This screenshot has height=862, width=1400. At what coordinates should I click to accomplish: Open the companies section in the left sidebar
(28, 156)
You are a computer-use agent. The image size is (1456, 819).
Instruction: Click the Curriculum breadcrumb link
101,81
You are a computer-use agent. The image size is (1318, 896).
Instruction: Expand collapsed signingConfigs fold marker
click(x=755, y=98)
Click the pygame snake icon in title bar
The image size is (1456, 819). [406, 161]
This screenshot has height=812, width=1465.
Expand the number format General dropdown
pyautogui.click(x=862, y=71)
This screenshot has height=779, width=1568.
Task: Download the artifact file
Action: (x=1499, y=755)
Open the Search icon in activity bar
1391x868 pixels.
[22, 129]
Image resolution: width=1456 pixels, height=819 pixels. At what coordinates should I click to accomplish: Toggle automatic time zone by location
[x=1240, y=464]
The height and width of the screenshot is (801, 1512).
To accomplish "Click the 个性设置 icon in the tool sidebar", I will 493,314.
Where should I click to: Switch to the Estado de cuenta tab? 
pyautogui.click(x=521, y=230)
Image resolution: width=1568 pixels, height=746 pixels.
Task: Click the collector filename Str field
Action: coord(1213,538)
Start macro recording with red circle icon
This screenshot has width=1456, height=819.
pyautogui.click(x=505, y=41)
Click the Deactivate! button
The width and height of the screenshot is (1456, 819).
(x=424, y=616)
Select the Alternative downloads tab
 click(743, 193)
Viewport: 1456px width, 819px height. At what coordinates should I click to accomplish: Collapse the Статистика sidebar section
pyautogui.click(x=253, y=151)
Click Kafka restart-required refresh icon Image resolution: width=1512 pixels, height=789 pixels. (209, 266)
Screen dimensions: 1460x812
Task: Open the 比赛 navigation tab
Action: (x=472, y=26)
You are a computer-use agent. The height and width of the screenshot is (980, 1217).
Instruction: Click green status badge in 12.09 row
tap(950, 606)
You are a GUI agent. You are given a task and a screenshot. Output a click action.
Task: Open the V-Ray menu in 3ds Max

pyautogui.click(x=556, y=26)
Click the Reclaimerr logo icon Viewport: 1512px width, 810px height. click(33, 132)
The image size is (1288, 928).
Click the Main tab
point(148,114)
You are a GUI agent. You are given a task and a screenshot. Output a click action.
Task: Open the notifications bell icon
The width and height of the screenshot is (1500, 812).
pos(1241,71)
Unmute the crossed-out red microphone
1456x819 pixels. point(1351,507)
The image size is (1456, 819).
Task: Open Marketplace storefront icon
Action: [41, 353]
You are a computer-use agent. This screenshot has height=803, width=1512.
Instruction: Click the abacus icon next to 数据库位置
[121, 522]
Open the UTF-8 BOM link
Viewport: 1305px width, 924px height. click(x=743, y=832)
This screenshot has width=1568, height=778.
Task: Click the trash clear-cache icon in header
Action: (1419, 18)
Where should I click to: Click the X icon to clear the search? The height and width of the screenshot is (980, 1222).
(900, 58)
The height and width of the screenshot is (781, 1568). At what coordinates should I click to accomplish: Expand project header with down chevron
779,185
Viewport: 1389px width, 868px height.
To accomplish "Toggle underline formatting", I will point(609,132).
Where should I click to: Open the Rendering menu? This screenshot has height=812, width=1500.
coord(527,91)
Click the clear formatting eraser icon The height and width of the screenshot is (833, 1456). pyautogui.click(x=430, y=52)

Problem statement ▸
Search the entries for "computer" and copy each matching line.

Result of this exercise ▸
You are a computer-use agent. The image size is (1456, 819).
You are a computer-use agent. The image size is (1318, 896).
You are a computer-use agent. The height and width of the screenshot is (980, 1217).
You are a computer-use agent. This screenshot has height=803, width=1512.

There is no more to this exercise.